I even gave myself permission to cry from happiness/elation if my little heart so desired during the horse competition scenes (what is it with horses and how they can play with my emotions so?). THAT’S how good this movie was (and no – I was not moved to tears).
Random Thought #2 – Doing my homework
My trainer always remarks every week how much Farley improves from the previous week. She’ll usually ask me to do something we worked on last week and then says “Wow – that was really good!” My response is always “I do my homework!”. Because seriously, when you pay a lot of $$$ for weekly lessons for anything, you should PRACTICE. I taught beginner violin lessons for a while in college. Trust me – I can tell when you practice or not, even if you are talented and improve without it. I promised myself that if I ever took lessons for anything, I would put in the time.
Maybe it’s rare thing to be able to put in as much time during the week to practice dressage as I do? Because my trainer always seems so surprised at the improvement. Seriously – if you work on trot-walk-trot transitions in the lesson, it only makes sense to practice it during the next week. Because I don’t want to spend 3 straight lessons on the same thing. I want to progress! My horse wants to progress!
Random Thought #3 – Cantering lessons
This is related to thought #2. Last week at the lesson, we worked a bit on the canter. Farley had a very difficult time with picking up the left lead, and the transitions both up and down on both leads was VERY rough. I was told practice makes perfect.
I decided during the week that the arena was NOT the place to get both of us comfortable. For a horse that’s trying to learn balance at the canter, having to turn all the time in an arena seemed like a cruel joke. So I started doing 5 mile canters on the canal banks. Twice during the week we set out. After warming up at the walk, I asked for the canter. After a quarter mile, I asked for the other lead. And repeated for 5 miles. The canals are straightaways, so she had to learn to read my cues for what lead I wanted. Five miles was just enough to get her warm, but not sweaty.

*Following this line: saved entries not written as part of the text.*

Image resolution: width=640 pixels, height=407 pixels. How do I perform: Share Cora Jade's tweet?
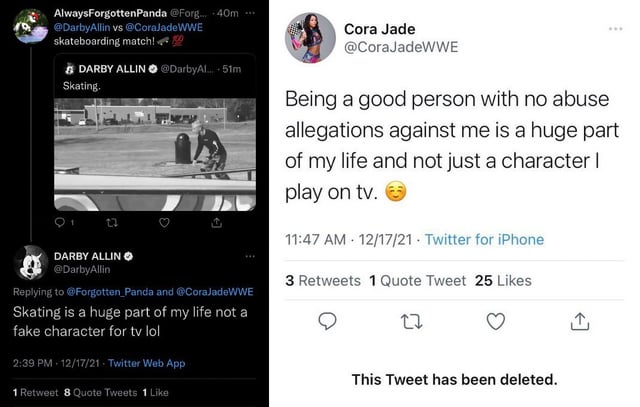pos(579,321)
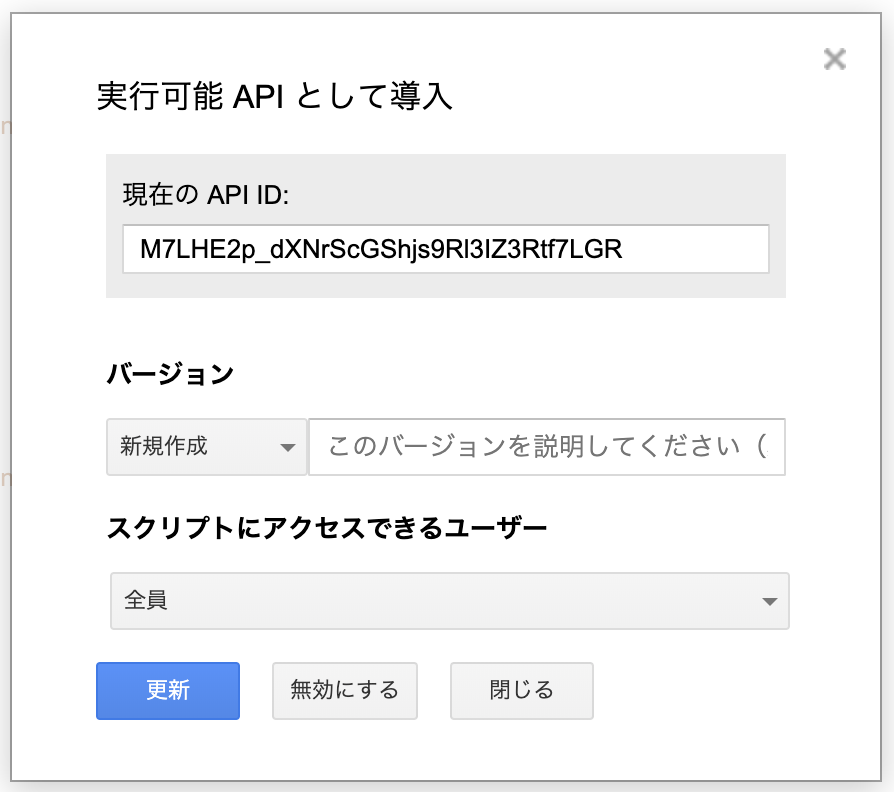This screenshot has height=792, width=894.
Task: Click 無効にする to disable the API
Action: tap(344, 691)
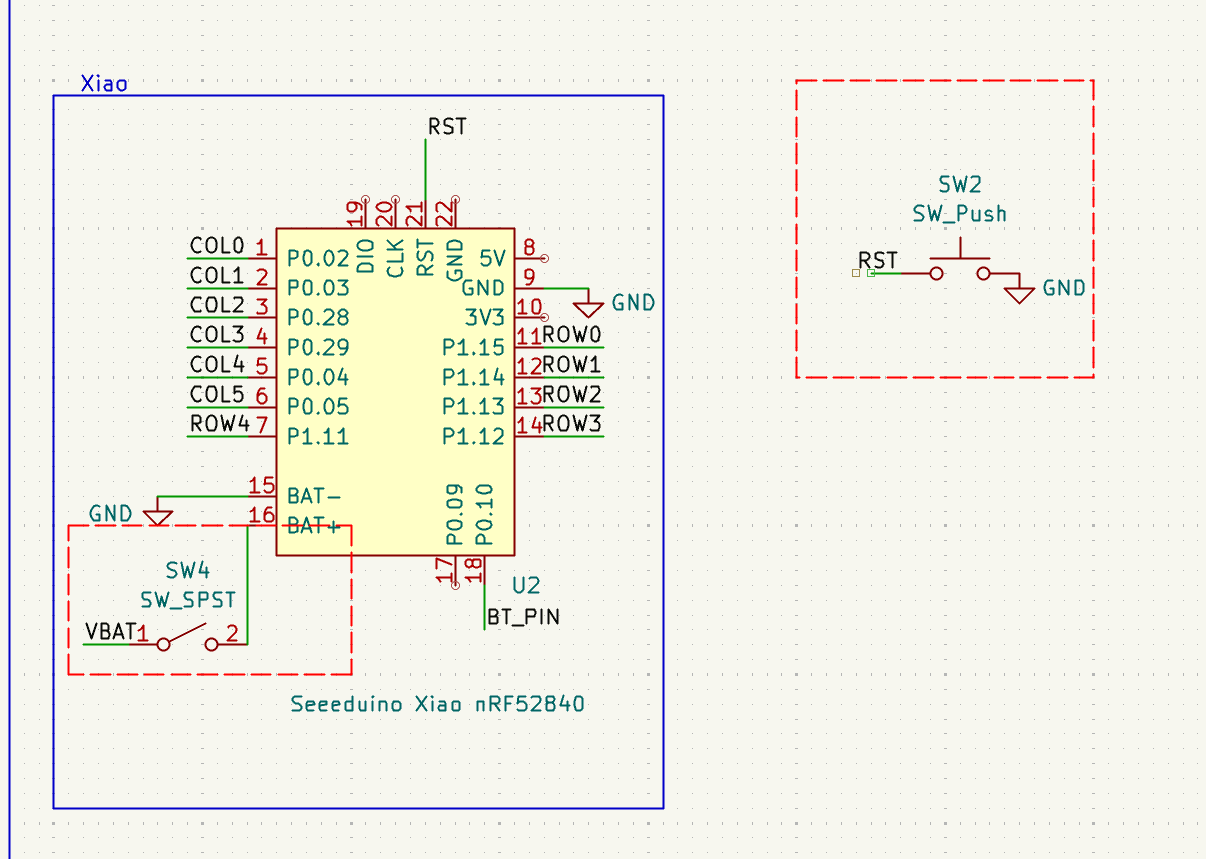The image size is (1206, 859).
Task: Select the VBAT net label
Action: 110,632
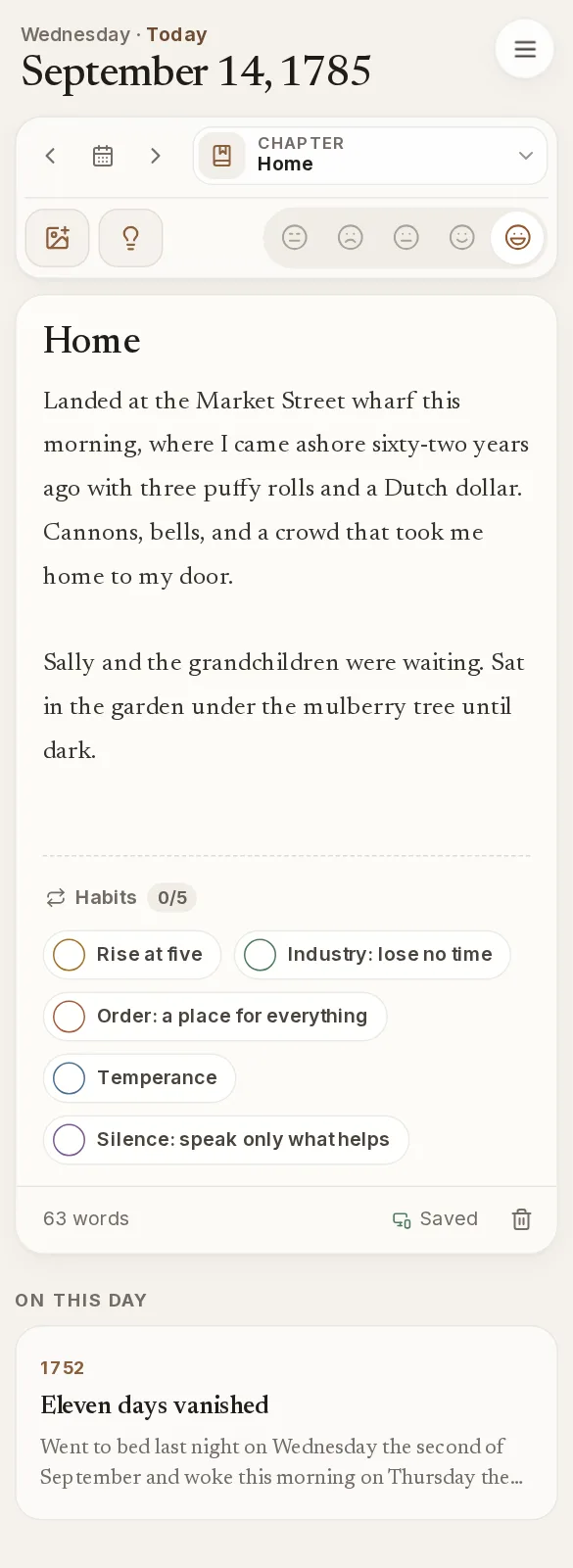Screen dimensions: 573x1568
Task: Choose the slightly smiling mood face
Action: (x=462, y=237)
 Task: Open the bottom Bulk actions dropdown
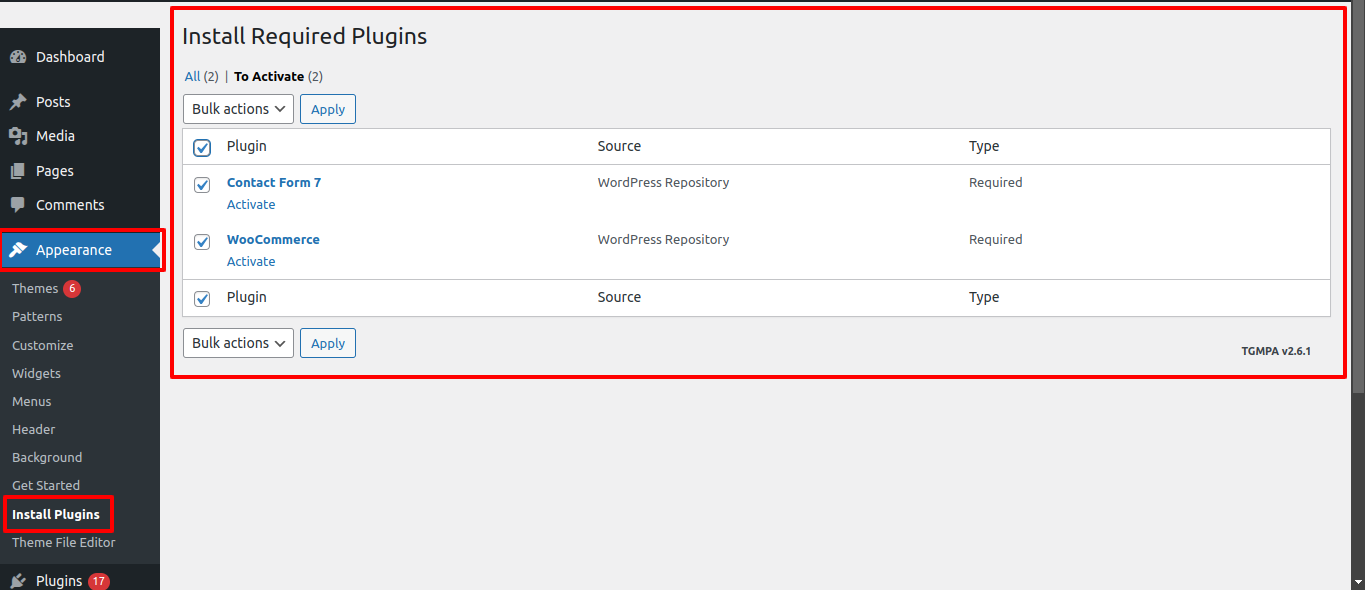point(238,343)
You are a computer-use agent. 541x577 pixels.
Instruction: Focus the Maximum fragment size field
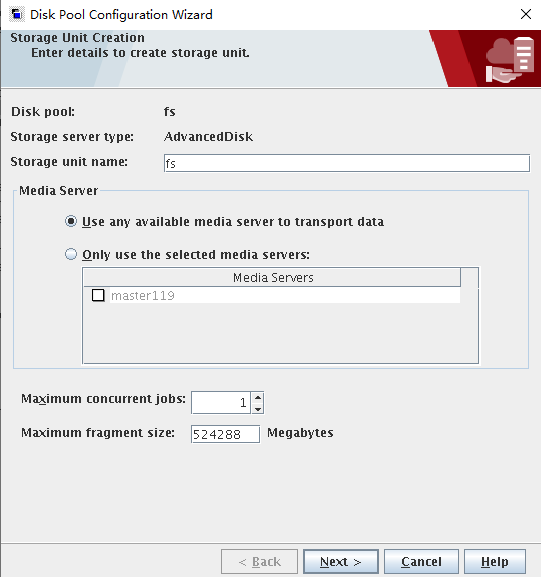[x=225, y=434]
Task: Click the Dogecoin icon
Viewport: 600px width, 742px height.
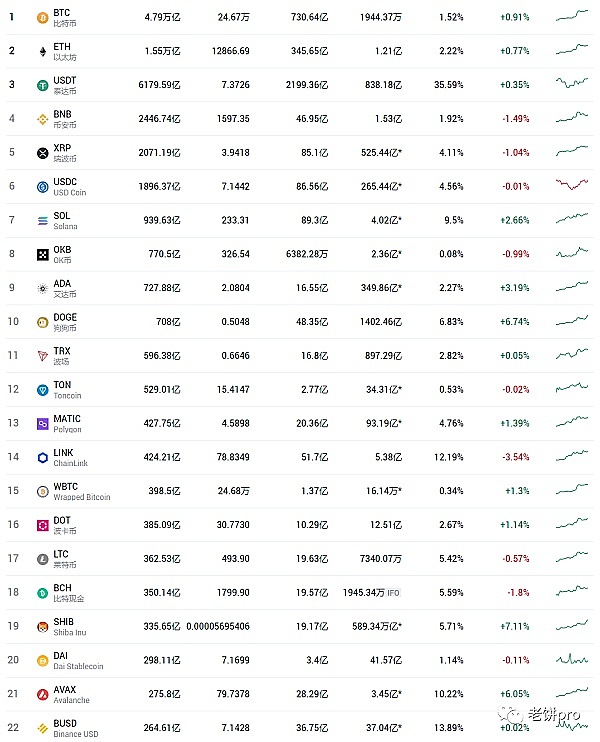Action: pyautogui.click(x=42, y=322)
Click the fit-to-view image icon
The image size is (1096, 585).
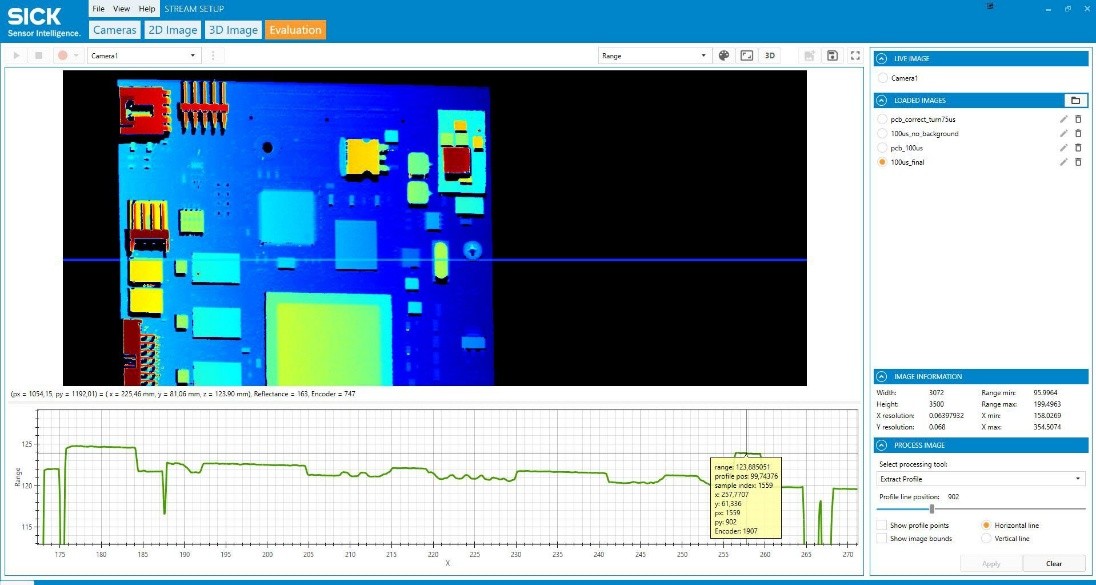click(x=746, y=56)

When I arrived at my lesson today, I told my trainer what I had done. She seemed a bit dubious. But I know my horse! After working at the trot, my trainer asked for a right lead canter. Usually the first transition to a gait is complete crap. I took a deep breath, set up my cues for the right lead. Farley flicked a ear, and rose into the canter. I think my trainer was a bit shocked. 🙂 She said it was beautiful 6 (mean judge) or 7 (nice judge) canter transition. Uphill, round, obedient, were her exact words. 🙂 Then we tried the left lead. My trainer was saying something about grabbing the saddle blanket so that I did not push my weight the wrong way, when I gave a small smile and asked for the canter. Not as beautiful, a bit rushed, not round, but gosh-darn-it! We did it! Left lead on the very first try. She broke gait/we repeated 3 times. Each time she picked up the correct lead.
Good Pony! 🙂
My trainer was a bit ecstatic. Another month of work on that canter and I’ll be at show-ready training level. (My trainer doesn’t let her student show until they are doing solid 70’s in schooling, and will probably show in the solid 60’s).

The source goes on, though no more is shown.